Finding a Closed-Form Formula for the Commutator [J_-^n, J_+^k]

[VGen128]

Hello,

I am looking to find a closed-form formula for the following commutator
$[J_{-}^{n},J_{+}^{k}]$
where the operators are raising and lowering operators of the $\mathfrak{su}(2)$ algebra for which $[J_{+},J_{-}]=2J_0$ and $[J_{0},J_{\pm}]=\pm J_{\pm}$

I've already made some progress and I obtained the following relations, which can be proved by induction :

$[J_{-}^{n},J_{+}]=-2nJ_0J_{-}^{n-1}-n(n-1)J_-^{n-1}$
$[J_{-},J_{+}^{n}]=-2nJ_{+}^{n-1}J_0-n(n-1)J_+^{n-1}$

The two last relations can be used to find a recurrence relation for the object I wish to compute, but I am hoping for a closed form formula.

Any ideas ?

Thanks

 

[A. Neumaier]

Hello,

I am looking to find a closed-form formula for the following commutator
$[J_{-}^{n},J_{+}^{k}]$
where the operators are raising and lowering operators of the $\mathfrak{su}(2)$ algebra for which $[J_{+},J_{-}]=2J_0$ and $[J_{0},J_{\pm}]=\pm J_{\pm}$

I've already made some progress and I obtained the following relations, which can be proved by induction :

$[J_{-}^{n},J_{+}]=-2nJ_0J_{-}^{n-1}-n(n-1)J_-^{n-1}$
$[J_{-},J_{+}^{n}]=-2nJ_{+}^{n-1}J_0-n(n-1)J_+^{n-1}$

The two last relations can be used to find a recurrence relation for the object I wish to compute, but I am hoping for a closed form formula.

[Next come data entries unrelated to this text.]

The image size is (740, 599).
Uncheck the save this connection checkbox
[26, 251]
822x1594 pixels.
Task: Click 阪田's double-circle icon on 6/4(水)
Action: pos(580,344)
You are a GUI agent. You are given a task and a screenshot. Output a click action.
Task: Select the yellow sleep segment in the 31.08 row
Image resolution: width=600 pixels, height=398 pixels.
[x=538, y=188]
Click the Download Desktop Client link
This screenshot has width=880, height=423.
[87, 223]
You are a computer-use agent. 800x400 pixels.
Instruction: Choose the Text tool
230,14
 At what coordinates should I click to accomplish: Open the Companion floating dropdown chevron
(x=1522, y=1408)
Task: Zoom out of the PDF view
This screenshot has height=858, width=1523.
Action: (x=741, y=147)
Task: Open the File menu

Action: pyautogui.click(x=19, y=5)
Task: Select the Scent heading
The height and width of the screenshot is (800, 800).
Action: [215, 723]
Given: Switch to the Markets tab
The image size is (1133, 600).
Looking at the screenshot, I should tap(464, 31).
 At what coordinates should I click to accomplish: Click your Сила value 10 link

Use your recurrence formula to get the next few terms, guess from these the general form of the result,
and insert it into your recurrence formula to get recurrences for the unknown coefficients. If a nice closed formula exists, these recurrences should have a simple solution.

 

[VGen128]

Ok ! Thanks.

I will pursue this...I'll post the result if I get something.